The different antimycobacterial activity of compounds, 8-10, 14-16, and 20-25 is most probably related to the steric characteristic of the carborane cluster and its impact on the promotion of the formation of the isonicotinoyl radical to form INH-nicotinamide adenine (NAD) adducts.

It is previously reported that access to the heme active site of KatG poses steric constraints, and therefore, any factor influencing the stereochemistry of tested compounds should be relevant [42]. The manganese catalyst [Mn^iv-Mn^iv(µ-O)₃L₂](PF₆)₂, (L=1,4,7-trimethyl-1,4,7-triazacyclononane) was used, as it was hypothesized to be a mimic for oxidation by the KatG enzyme due to its catalase activity [43]. This catalyst forms a Mn^V=O species due to its catalase activity [44,45]. When INH was reacted with various oxidant, including manganese catalyst, in the presence of the stable radical trap 2,2,6,6-tetramethylpiperidine-1-oxyl (TEMPO) O-isonicotinoyl hydroxylamine was formed [44,45]. This product is the consequence of acyl radical generation and trapping, as supported by Braslau [46].

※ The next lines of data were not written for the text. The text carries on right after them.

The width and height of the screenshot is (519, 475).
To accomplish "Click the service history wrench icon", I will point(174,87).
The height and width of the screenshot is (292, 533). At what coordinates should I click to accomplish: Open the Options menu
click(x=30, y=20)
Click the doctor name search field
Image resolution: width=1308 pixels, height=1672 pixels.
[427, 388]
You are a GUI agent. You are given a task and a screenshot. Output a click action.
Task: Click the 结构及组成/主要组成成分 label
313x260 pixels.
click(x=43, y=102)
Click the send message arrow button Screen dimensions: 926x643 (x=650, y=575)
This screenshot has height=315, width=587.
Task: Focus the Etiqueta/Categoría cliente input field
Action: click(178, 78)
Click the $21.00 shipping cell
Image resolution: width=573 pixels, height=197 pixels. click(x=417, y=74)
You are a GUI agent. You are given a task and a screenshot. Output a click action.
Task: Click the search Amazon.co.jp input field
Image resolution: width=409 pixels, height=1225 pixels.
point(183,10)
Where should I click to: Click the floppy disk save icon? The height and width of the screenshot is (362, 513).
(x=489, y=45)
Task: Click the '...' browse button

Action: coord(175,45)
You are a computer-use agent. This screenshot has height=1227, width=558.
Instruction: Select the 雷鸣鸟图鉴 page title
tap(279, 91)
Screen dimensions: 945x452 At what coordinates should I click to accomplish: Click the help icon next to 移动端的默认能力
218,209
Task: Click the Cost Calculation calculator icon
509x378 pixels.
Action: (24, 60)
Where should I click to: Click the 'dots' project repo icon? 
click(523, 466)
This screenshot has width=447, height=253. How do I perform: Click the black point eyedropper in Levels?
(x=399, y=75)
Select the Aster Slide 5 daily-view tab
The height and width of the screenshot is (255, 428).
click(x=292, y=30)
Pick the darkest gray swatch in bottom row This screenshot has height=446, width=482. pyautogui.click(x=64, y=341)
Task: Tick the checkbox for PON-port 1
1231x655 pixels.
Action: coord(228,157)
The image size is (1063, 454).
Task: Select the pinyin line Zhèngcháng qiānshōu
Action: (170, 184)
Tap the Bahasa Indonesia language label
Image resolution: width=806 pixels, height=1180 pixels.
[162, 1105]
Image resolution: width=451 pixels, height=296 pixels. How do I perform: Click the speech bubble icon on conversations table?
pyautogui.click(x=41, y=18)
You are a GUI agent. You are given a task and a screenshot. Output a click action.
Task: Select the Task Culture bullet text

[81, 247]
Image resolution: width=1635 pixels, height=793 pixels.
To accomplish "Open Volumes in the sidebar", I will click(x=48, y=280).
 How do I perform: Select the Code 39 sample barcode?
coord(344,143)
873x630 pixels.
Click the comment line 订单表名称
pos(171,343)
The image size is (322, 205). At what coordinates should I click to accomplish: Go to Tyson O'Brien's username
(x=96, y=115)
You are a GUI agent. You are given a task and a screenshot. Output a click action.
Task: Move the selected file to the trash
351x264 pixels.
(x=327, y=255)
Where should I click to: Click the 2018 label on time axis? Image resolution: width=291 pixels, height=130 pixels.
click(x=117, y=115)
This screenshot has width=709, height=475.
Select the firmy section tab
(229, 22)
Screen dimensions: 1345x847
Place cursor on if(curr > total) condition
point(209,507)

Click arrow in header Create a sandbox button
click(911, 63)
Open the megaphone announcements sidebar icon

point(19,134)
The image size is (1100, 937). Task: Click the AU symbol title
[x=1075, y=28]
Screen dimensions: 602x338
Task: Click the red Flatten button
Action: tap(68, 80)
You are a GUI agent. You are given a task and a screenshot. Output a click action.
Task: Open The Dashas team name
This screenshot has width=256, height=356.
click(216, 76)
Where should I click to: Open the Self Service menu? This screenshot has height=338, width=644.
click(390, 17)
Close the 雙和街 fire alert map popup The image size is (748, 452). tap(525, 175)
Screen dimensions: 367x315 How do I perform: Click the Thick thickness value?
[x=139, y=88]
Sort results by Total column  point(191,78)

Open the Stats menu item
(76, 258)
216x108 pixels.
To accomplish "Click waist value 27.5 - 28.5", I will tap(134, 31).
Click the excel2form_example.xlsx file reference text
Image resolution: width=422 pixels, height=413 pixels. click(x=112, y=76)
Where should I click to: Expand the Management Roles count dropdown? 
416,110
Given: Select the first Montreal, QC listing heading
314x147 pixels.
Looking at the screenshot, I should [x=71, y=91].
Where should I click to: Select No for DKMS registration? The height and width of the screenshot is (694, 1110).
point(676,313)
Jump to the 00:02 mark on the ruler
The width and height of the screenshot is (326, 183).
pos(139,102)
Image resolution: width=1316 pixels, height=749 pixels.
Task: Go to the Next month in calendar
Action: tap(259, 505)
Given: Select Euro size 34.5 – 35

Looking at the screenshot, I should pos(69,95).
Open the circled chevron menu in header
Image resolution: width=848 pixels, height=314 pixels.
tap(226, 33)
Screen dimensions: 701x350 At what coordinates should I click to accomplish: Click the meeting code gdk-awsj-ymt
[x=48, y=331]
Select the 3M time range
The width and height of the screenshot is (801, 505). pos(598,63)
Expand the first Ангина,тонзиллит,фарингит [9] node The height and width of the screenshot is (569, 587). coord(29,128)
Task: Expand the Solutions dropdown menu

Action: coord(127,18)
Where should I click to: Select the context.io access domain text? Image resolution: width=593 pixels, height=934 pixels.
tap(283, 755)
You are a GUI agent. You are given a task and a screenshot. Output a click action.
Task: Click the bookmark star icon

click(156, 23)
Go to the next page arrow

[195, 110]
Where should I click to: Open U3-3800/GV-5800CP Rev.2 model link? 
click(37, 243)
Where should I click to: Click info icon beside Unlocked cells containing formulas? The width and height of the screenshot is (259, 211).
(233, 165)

In our investigation, INH (4) was reacted in the presence of TEMPO and Mn catalyst, under nitrogen atmosphere in MeOH/ACN (1:99, v/v) with periodic acid as a co-oxidant [47,48]. O-Isonicotinoyl hydroxylamine (26) was formed (Figures. S78, S79, general experimental details, (SM)), and unreacted substrate INH (4) was not observed in the reaction mixture. When elected hybrids 8, 21, and 25, with diverse antimycobacterial activity against Mtb (Table 2), were reacted with a manganese-containing oxidant in the presence of TEMPO, O-isonicotinoyl hydroxylamine (26) was produced. The unreacted substrates were also observed in the reaction mixture (3-46%), for the lowest value for the most active hybrid 21 of these three compounds (Figures S80-S82 (SM)). These results could shed light on the different antimycobacterial of the tested conjugates compared to unmodified INH (4)."

Round 2

Reviewer 1 Report

The manuscript has been significantly improved. I have only minor issue concerning the reference no 12, where authors state, that INH derivatives with greater lipophilicity are emerging as one of the most potential antimycobacterial agents, while citing the work from 2013, that is not really emerging. I appreciate that an effort to propose the mechanism of action has been made. I can only hope the actual mechanism of action for will be investigated in future work for the most promising compounds.